Si dice che quando il presidente va, le cose andranno meglio, ma di fatto, che cosa significa? Per l’Occidente significa che mentre il presidente resta loro continueranno a sostenere il terrorismo, perché è diventato di priorità dei leader dei cosiddetti il cambiamento dei “regimi” della Siria, Russia e altri paesi. Ed è che l’Occidente non supporta partner o Stati sovrani. A che si riducono le loro aspirazioni nei confronti della Russia? E la Siria? E l’Iran? Sono stati sovrani. Vorrebbero rimuovere una persona e mettere  in atto un altro che faccia l’interesse dell’Occidente, non nella loro stessa patria.
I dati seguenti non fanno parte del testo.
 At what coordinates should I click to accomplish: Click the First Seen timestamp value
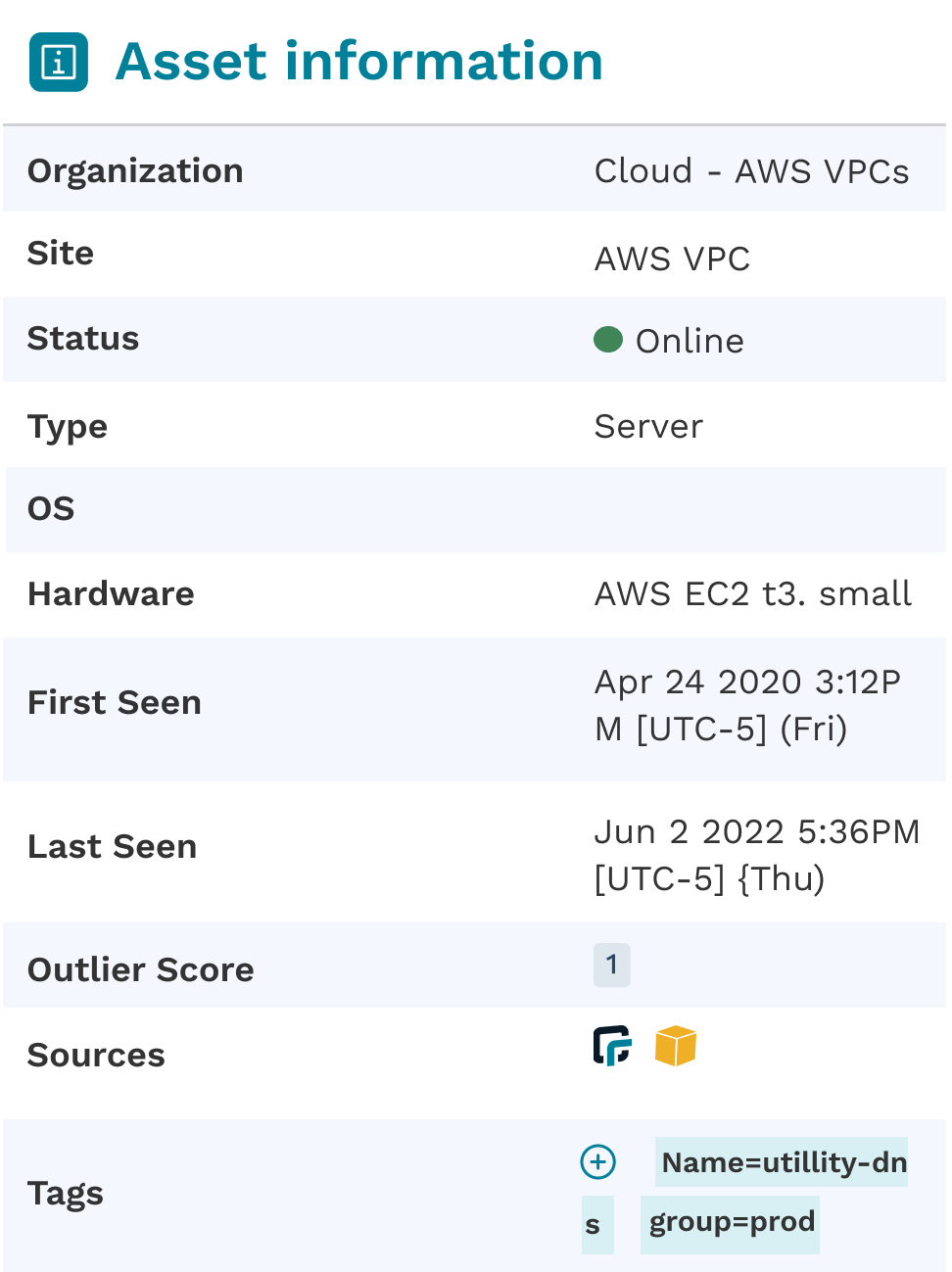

Per quanto riguarda il presidente, sono salito al potere con il consenso del popolo, attraverso un processo elettorale, e se deve andare via, lo fa su richiesta del suo popolo, e non per la decisione degli Stati Uniti, o del Consiglio di Sicurezza delle Nazioni Unite o della Conferenza di Ginevra. Se la gente vuole che io resti, il presidente resterà, e se non vorrà, dovrà andare via senza indugio. Questa è la mia posizione sulla sua domanda.
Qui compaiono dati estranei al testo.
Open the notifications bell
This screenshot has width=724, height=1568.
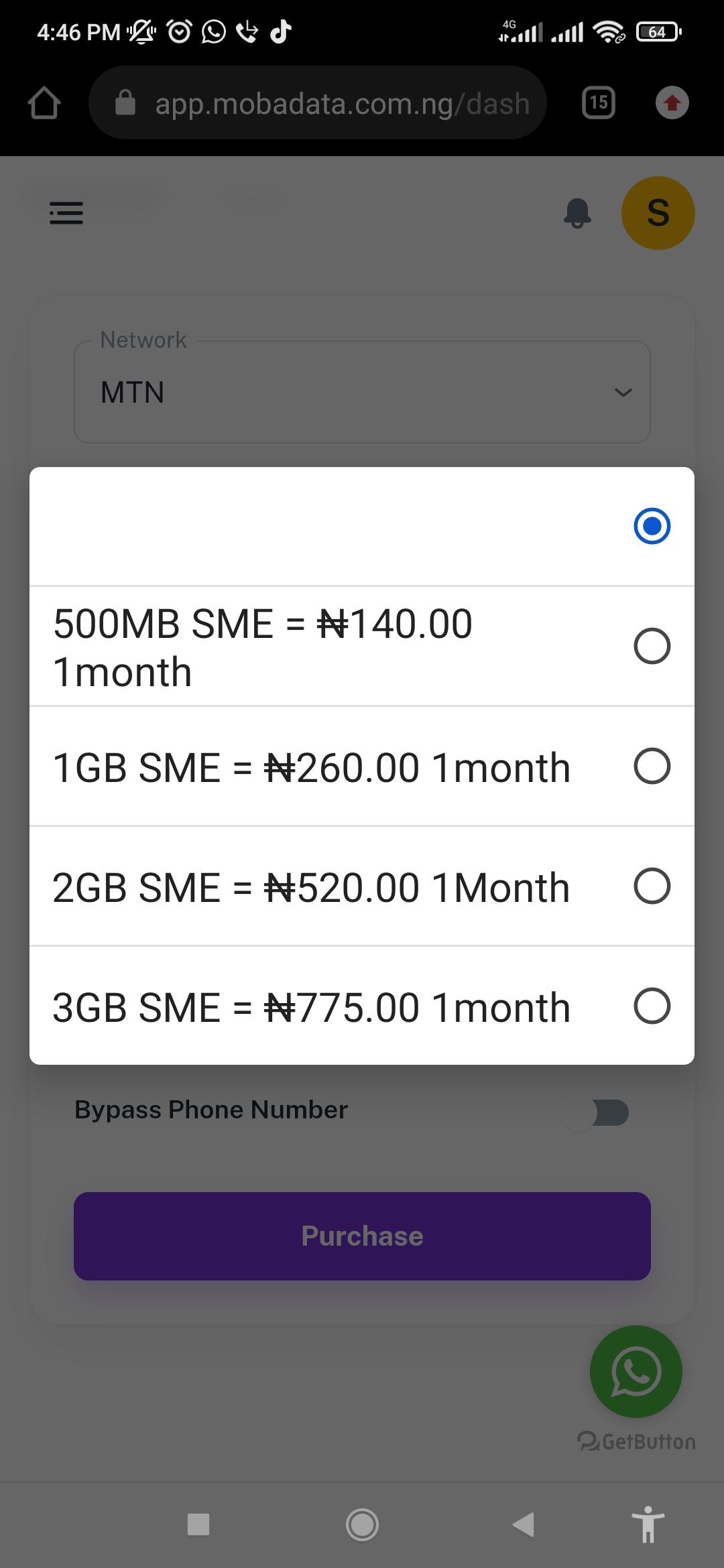[x=577, y=213]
– Presidente, il conflitto durato da più di quattro anni. Probabilmente spesso ha analizzato quello che è successo e guarda al passato. C’è qualcosa che rimpiange e che cambierebbe se potesse tornare indietro nel tempo?
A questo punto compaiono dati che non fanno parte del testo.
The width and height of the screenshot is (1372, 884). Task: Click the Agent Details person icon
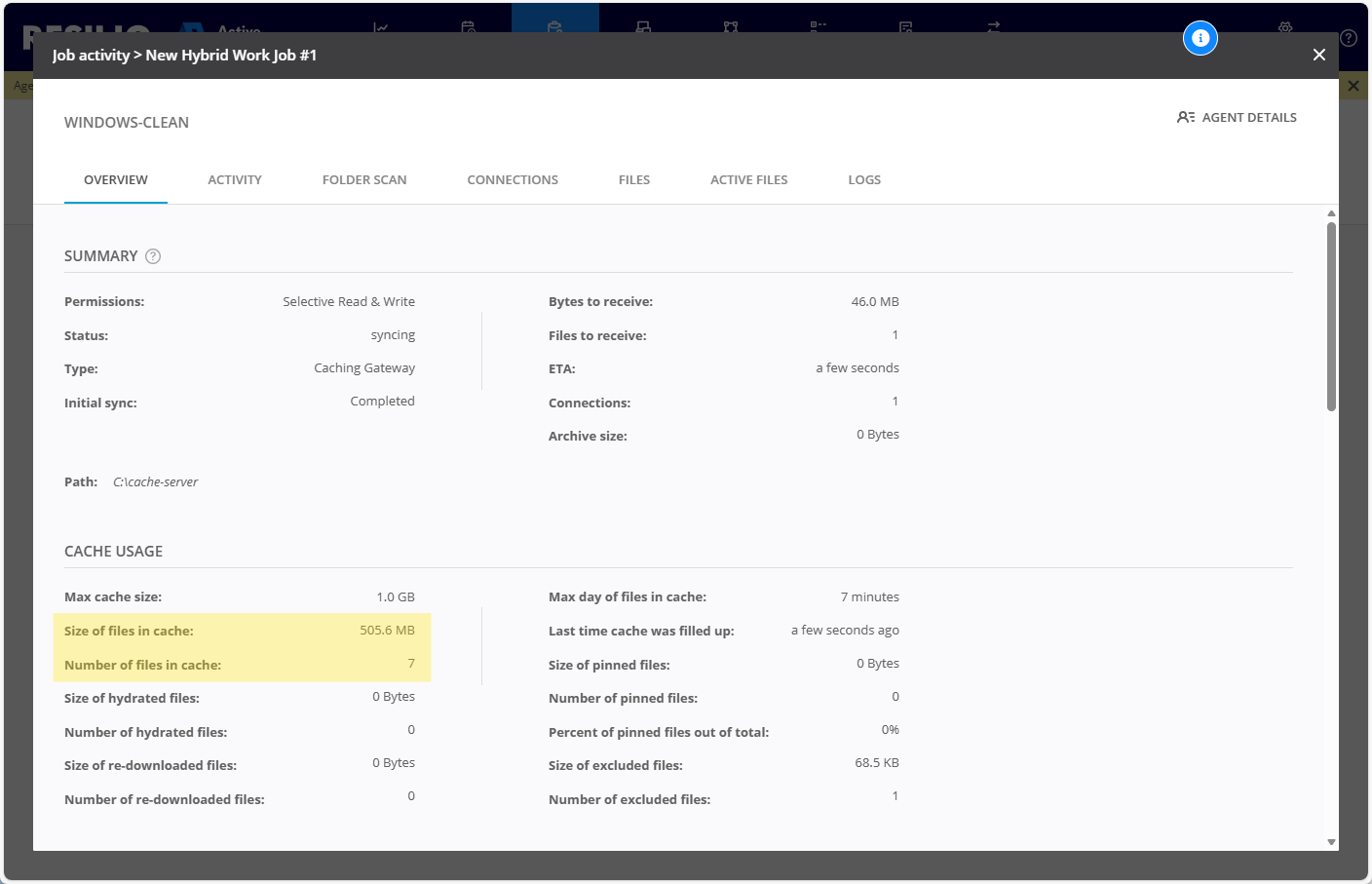[x=1186, y=117]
– Qualsiasi governo fa errori. Succede tutti i giorni probabilmente. Ma questi errori non sono fatali, ma piuttosto un problema di tutti i giorni. Quali errori hanno portato alla guerra in Siria? Non sembra logico. Si può essere sorpresi quando le dico di eventi precedenti alla crisi siriana, quello più importante è stato la guerra del 2003 in Iraq, quando il paese è stato invaso da EE. UU. Eravamo totalmente contro questa aggressione, e abbiamo capito che a causa di questa guerra l’Iraq sarebbe stato diviso in fazioni settarie. A ovest abbiamo il Libano, un paese diviso da fedi diverse. E abbiamo capito perfettamente che questo ci avrebbe condizionato. Pertanto, l’origine di questa crisi sta in quella guerra, che divise l’Iraq lungo identità religiose; qualcosa che è in parte manifesta nella situazione in Siria e che ha reso più facile il compito di istigare discorsi violenti tra le diverse fedi in Siria.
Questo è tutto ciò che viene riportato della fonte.